Ex-diretora da Escola de Química, Fabiana destaca que as mulheres vêm avançando na presença em espaços de poder até então reservados ao universo feminino. “Como na direção da Petrobras, por exemplo. Na UFRJ vamos tentar ampliar mais, fortalecer nossas políticas institucionais de participação. A Denise (Pires de Carvalho) ter sido a primeira reitora de nossa história foi emblemático. Assim como a Claudia (Morgado) como a primeira diretora da Escola Politécnica. São mulheres que romperam essa barreira, mostraram sua capacidade de gestão. Não gosto da palavra empoderamento. Estamos ocupando os lugares que temos que ocupar”.

A QUESTÃO RACIAL
Para a superintendente-geral de Ações Afirmativas, Diversidade e Acessibilidade da UFRJ, Denise Góes, não é possível tratar da presença feminina na gestão universitária sem abordar a questão racial. Militante do Movimento Negro Unificado há três décadas, Denise diz que a estrutura da universidade reflete a realidade brasileira. “Existe um modus operandi da sociedade brasileira secular em relação ao papel da mulher. Mas a mulher negra está numa estratificação bem menor do que a mulher branca, bem menor do que o homem branco, principalmente dentro das universidades públicas federais”, aponta.

Para Denise, a população negra, em especial a mulher negra, sofreram durante muito tempo um processo de invisibilização na vida acadêmica. “A universidade sempre viveu num mundo branco, num mundo não inclusivo, num mundo elitista. A partir do advento das políticas públicas, temos outra UFRJ que começa a se movimentar. Mas essa movimentação só acontece com pessoas de carne e osso. Não adianta que as leis sejam promulgadas se a gente não tiver pessoas dispostas a enfrentar essa batalha cotidiana. Somos nós que temos que contar a nossa história”.

A titular da SGAADA afirma que há avanços concretos, mas há ainda muito a avançar. “Tenho 36 anos de universidade e lembro perfeitamente da administração central somente formada só por homens, do reitor aos superintendentes. A posse de Denise Pires de Carvalho como a primeira reitora em 100 anos de UFRJ nos colocou em outro patamar. Hoje nós temos mais mulheres do que homens na administração central. Mas apenas quatro mulheres negras. Temos que ter mais equidade. Acho que não tem mais como invisibilizar o gênero feminino dentro da universidade, mas a gente precisa de representatividade de todos os segmentos. Representatividade trans, homossexual, de mulheres negras, de quilombolas e de indígenas”.

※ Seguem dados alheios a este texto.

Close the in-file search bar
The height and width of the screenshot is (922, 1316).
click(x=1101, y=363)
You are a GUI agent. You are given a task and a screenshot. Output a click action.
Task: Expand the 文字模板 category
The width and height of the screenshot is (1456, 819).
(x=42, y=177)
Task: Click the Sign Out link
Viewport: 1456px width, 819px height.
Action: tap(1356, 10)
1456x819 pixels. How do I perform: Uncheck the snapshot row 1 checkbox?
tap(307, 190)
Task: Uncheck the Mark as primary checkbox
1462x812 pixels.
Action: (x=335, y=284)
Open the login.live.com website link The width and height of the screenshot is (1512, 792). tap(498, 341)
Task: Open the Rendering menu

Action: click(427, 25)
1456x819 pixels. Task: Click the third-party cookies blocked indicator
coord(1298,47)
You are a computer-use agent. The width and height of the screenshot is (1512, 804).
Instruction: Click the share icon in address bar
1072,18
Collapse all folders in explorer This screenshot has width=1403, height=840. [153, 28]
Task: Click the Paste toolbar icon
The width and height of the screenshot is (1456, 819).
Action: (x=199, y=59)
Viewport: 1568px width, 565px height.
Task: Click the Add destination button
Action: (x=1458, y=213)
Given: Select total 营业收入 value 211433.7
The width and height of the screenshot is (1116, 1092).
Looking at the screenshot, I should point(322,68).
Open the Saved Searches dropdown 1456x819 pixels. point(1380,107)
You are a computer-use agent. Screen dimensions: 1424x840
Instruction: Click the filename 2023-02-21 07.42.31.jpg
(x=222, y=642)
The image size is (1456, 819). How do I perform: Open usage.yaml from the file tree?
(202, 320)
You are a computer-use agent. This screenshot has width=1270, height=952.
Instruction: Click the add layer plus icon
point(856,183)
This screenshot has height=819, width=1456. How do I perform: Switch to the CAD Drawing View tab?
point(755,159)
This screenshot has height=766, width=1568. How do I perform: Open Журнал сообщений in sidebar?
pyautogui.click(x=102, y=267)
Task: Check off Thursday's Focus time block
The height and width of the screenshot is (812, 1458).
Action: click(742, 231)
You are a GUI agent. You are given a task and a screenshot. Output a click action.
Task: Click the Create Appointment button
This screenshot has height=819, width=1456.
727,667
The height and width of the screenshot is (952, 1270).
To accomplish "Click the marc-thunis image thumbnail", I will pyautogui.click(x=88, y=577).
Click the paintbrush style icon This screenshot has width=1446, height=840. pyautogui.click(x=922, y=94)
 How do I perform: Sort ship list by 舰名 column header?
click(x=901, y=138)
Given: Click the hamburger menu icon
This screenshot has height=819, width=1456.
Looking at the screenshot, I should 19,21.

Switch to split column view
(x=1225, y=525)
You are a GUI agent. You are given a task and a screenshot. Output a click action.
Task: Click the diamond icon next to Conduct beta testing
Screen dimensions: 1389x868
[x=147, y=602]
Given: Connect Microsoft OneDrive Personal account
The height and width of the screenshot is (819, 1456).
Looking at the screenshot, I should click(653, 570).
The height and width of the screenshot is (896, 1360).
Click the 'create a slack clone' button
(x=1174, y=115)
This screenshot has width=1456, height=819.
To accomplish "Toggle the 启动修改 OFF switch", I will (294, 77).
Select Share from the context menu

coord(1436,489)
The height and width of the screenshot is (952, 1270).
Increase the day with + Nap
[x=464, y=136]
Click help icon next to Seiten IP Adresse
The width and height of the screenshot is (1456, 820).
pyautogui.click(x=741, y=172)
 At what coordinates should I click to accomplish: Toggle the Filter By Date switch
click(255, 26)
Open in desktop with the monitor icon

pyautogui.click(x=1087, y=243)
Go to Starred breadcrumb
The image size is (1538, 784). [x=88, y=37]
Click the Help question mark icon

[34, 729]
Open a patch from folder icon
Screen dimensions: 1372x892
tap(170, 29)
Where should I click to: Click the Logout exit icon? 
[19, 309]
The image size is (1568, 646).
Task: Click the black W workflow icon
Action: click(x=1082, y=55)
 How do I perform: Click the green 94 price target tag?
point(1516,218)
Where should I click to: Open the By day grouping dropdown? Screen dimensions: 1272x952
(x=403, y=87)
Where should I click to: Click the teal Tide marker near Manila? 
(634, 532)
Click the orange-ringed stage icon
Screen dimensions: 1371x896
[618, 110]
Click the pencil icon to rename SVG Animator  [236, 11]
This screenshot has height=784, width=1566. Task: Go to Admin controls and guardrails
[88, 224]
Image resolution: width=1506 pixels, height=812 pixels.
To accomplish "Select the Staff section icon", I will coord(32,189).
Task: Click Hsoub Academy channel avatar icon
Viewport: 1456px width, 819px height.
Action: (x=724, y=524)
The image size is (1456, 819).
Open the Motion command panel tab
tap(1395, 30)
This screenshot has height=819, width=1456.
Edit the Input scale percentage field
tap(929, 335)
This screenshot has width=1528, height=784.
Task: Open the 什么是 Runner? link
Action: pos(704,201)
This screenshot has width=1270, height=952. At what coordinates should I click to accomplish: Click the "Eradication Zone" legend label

Denise acredita que a SGAADA terá um papel fundamental nessa virada de chave. “O movimento que a SGAADA vem fazendo é para ampliar a discussão sobre o racismo na universidade e na sociedade. Avançamos muito com as políticas públicas de inclusão e hoje temos um perfil étnico-racial mais abrangente, pelo menos entre o corpo discente. Mas precisamos caminhar muito em relação aos servidores. Acho que a UFRJ tem que pensar com celeridade em transformar essa superintendência em uma pró-reitoria, e nem precisa estar sob meu comando, porque a gente se aposenta. Nós não cabemos mais numa estrutura de superintendência, temos aí exemplos em várias universidades federais que instituíram pró-reitorias nesse campo”.